What you will do:
Each line of the material below should be reproduced exactly.

_ _ _ _ _

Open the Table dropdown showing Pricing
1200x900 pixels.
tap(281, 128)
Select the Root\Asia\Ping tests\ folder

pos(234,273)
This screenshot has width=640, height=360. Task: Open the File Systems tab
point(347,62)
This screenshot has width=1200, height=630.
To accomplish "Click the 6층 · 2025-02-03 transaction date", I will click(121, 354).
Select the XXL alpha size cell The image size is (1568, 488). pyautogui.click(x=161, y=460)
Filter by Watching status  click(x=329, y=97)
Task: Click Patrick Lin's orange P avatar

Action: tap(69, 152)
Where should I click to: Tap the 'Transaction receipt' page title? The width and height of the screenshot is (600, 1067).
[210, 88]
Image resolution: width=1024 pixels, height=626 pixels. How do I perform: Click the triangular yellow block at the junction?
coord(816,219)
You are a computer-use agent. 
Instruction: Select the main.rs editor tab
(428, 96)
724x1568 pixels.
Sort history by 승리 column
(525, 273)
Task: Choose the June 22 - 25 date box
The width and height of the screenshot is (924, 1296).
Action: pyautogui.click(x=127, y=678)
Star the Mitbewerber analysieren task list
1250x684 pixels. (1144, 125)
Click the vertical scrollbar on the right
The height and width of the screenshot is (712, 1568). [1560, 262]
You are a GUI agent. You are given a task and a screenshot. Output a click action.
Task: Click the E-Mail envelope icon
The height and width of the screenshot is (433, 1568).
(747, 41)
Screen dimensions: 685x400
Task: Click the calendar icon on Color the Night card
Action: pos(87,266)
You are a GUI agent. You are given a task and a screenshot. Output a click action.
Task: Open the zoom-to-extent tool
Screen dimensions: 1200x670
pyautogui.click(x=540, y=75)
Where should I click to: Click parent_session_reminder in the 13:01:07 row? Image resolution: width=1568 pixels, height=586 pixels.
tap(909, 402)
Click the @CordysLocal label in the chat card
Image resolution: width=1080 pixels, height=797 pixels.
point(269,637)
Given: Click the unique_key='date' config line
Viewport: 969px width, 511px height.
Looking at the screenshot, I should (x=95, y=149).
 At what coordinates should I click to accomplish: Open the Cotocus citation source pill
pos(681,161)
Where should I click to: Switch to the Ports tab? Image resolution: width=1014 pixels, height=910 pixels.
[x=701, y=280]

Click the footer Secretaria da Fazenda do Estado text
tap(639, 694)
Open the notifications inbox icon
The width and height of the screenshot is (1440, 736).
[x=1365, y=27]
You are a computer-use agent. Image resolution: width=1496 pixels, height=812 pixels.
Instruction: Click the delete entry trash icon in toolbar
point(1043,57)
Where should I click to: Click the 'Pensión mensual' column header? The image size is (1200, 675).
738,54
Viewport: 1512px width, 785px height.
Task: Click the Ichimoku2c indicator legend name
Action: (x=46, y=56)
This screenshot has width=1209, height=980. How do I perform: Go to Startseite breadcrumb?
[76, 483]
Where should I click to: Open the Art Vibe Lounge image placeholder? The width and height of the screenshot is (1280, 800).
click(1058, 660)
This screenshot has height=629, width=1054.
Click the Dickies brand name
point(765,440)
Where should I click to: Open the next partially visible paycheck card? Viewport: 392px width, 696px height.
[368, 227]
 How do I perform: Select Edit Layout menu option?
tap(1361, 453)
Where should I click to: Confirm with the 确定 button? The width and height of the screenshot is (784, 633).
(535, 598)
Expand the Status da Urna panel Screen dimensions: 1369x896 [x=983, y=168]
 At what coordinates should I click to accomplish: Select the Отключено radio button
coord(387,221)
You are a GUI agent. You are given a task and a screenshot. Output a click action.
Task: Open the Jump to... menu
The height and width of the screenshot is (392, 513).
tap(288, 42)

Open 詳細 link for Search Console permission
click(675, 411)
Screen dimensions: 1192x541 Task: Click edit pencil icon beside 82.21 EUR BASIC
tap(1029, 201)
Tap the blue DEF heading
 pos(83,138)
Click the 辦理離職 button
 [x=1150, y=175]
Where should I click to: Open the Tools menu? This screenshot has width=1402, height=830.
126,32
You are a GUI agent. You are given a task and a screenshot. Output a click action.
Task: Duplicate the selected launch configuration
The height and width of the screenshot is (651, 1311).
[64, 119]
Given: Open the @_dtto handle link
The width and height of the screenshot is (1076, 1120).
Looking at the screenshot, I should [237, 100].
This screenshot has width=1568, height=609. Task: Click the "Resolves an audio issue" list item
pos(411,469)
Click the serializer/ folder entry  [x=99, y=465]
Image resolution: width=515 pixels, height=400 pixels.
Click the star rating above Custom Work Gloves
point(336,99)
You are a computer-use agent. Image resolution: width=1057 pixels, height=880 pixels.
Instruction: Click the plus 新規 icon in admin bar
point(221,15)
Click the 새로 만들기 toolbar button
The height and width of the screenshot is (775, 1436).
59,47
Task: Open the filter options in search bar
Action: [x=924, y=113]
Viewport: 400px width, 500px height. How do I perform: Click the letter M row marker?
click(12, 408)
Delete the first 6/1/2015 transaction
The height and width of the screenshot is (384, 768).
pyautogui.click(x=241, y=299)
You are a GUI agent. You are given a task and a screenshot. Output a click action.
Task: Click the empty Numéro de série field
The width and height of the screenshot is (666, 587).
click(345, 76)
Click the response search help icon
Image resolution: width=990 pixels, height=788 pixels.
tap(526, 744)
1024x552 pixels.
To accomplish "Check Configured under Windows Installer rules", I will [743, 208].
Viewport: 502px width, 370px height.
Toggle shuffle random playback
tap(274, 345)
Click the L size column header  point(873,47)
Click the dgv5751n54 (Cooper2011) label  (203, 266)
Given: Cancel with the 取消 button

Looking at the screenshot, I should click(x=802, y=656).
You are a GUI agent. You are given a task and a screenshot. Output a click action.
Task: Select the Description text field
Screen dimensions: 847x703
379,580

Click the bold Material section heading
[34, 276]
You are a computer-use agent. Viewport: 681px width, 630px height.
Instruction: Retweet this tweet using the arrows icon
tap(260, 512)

_ _ _ _ _

Answer to this task:
Open the Table dropdown showing Pricing
1200x900 pixels.
tap(281, 128)
Select the Root\Asia\Ping tests\ folder

pos(234,273)
This screenshot has width=640, height=360. Task: Open the File Systems tab
point(347,62)
This screenshot has width=1200, height=630.
To accomplish "Click the 6층 · 2025-02-03 transaction date", I will click(121, 354).
Select the XXL alpha size cell The image size is (1568, 488). pyautogui.click(x=161, y=460)
Filter by Watching status  click(x=329, y=97)
Task: Click Patrick Lin's orange P avatar

Action: tap(69, 152)
Where should I click to: Tap the 'Transaction receipt' page title? The width and height of the screenshot is (600, 1067).
[210, 88]
Image resolution: width=1024 pixels, height=626 pixels. How do I perform: Click the triangular yellow block at the junction?
coord(816,219)
You are a computer-use agent. 
Instruction: Select the main.rs editor tab
(428, 96)
724x1568 pixels.
Sort history by 승리 column
(525, 273)
Task: Choose the June 22 - 25 date box
The width and height of the screenshot is (924, 1296).
Action: pyautogui.click(x=127, y=678)
Star the Mitbewerber analysieren task list
1250x684 pixels. (1144, 125)
Click the vertical scrollbar on the right
The height and width of the screenshot is (712, 1568). [1560, 262]
You are a GUI agent. You are given a task and a screenshot. Output a click action.
Task: Click the E-Mail envelope icon
The height and width of the screenshot is (433, 1568).
(747, 41)
Screen dimensions: 685x400
Task: Click the calendar icon on Color the Night card
Action: pos(87,266)
You are a GUI agent. You are given a task and a screenshot. Output a click action.
Task: Open the zoom-to-extent tool
Screen dimensions: 1200x670
pyautogui.click(x=540, y=75)
Where should I click to: Click parent_session_reminder in the 13:01:07 row? Image resolution: width=1568 pixels, height=586 pixels.
tap(909, 402)
Click the @CordysLocal label in the chat card
Image resolution: width=1080 pixels, height=797 pixels.
point(269,637)
Given: Click the unique_key='date' config line
Viewport: 969px width, 511px height.
Looking at the screenshot, I should (x=95, y=149).
 At what coordinates should I click to accomplish: Open the Cotocus citation source pill
pos(681,161)
Where should I click to: Switch to the Ports tab? Image resolution: width=1014 pixels, height=910 pixels.
[x=701, y=280]

Click the footer Secretaria da Fazenda do Estado text
tap(639, 694)
Open the notifications inbox icon
The width and height of the screenshot is (1440, 736).
[x=1365, y=27]
You are a computer-use agent. Image resolution: width=1496 pixels, height=812 pixels.
Instruction: Click the delete entry trash icon in toolbar
point(1043,57)
Where should I click to: Click the 'Pensión mensual' column header? The image size is (1200, 675).
738,54
Viewport: 1512px width, 785px height.
Task: Click the Ichimoku2c indicator legend name
Action: (x=46, y=56)
This screenshot has width=1209, height=980. How do I perform: Go to Startseite breadcrumb?
[76, 483]
Where should I click to: Open the Art Vibe Lounge image placeholder? The width and height of the screenshot is (1280, 800).
click(1058, 660)
This screenshot has height=629, width=1054.
Click the Dickies brand name
point(765,440)
Where should I click to: Open the next partially visible paycheck card? Viewport: 392px width, 696px height.
[368, 227]
 How do I perform: Select Edit Layout menu option?
tap(1361, 453)
Where should I click to: Confirm with the 确定 button? The width and height of the screenshot is (784, 633).
(535, 598)
Expand the Status da Urna panel Screen dimensions: 1369x896 [x=983, y=168]
 At what coordinates should I click to accomplish: Select the Отключено radio button
coord(387,221)
You are a GUI agent. You are given a task and a screenshot. Output a click action.
Task: Open the Jump to... menu
The height and width of the screenshot is (392, 513).
tap(288, 42)

Open 詳細 link for Search Console permission
click(675, 411)
Screen dimensions: 1192x541 Task: Click edit pencil icon beside 82.21 EUR BASIC
tap(1029, 201)
Tap the blue DEF heading
 pos(83,138)
Click the 辦理離職 button
 [x=1150, y=175]
Where should I click to: Open the Tools menu? This screenshot has width=1402, height=830.
126,32
You are a GUI agent. You are given a task and a screenshot. Output a click action.
Task: Duplicate the selected launch configuration
The height and width of the screenshot is (651, 1311).
[64, 119]
Given: Open the @_dtto handle link
The width and height of the screenshot is (1076, 1120).
Looking at the screenshot, I should [237, 100].
This screenshot has width=1568, height=609. Task: Click the "Resolves an audio issue" list item
pos(411,469)
Click the serializer/ folder entry  [x=99, y=465]
Image resolution: width=515 pixels, height=400 pixels.
Click the star rating above Custom Work Gloves
point(336,99)
You are a computer-use agent. Image resolution: width=1057 pixels, height=880 pixels.
Instruction: Click the plus 新規 icon in admin bar
point(221,15)
Click the 새로 만들기 toolbar button
The height and width of the screenshot is (775, 1436).
59,47
Task: Open the filter options in search bar
Action: [x=924, y=113]
Viewport: 400px width, 500px height. How do I perform: Click the letter M row marker?
click(12, 408)
Delete the first 6/1/2015 transaction
The height and width of the screenshot is (384, 768).
pyautogui.click(x=241, y=299)
You are a GUI agent. You are given a task and a screenshot. Output a click action.
Task: Click the empty Numéro de série field
The width and height of the screenshot is (666, 587).
click(345, 76)
Click the response search help icon
Image resolution: width=990 pixels, height=788 pixels.
tap(526, 744)
1024x552 pixels.
To accomplish "Check Configured under Windows Installer rules", I will [743, 208].
Viewport: 502px width, 370px height.
Toggle shuffle random playback
tap(274, 345)
Click the L size column header  point(873,47)
Click the dgv5751n54 (Cooper2011) label  (203, 266)
Given: Cancel with the 取消 button

Looking at the screenshot, I should click(x=802, y=656).
You are a GUI agent. You are given a task and a screenshot. Output a click action.
Task: Select the Description text field
Screen dimensions: 847x703
379,580

Click the bold Material section heading
[34, 276]
You are a computer-use agent. Viewport: 681px width, 630px height.
Instruction: Retweet this tweet using the arrows icon
tap(260, 512)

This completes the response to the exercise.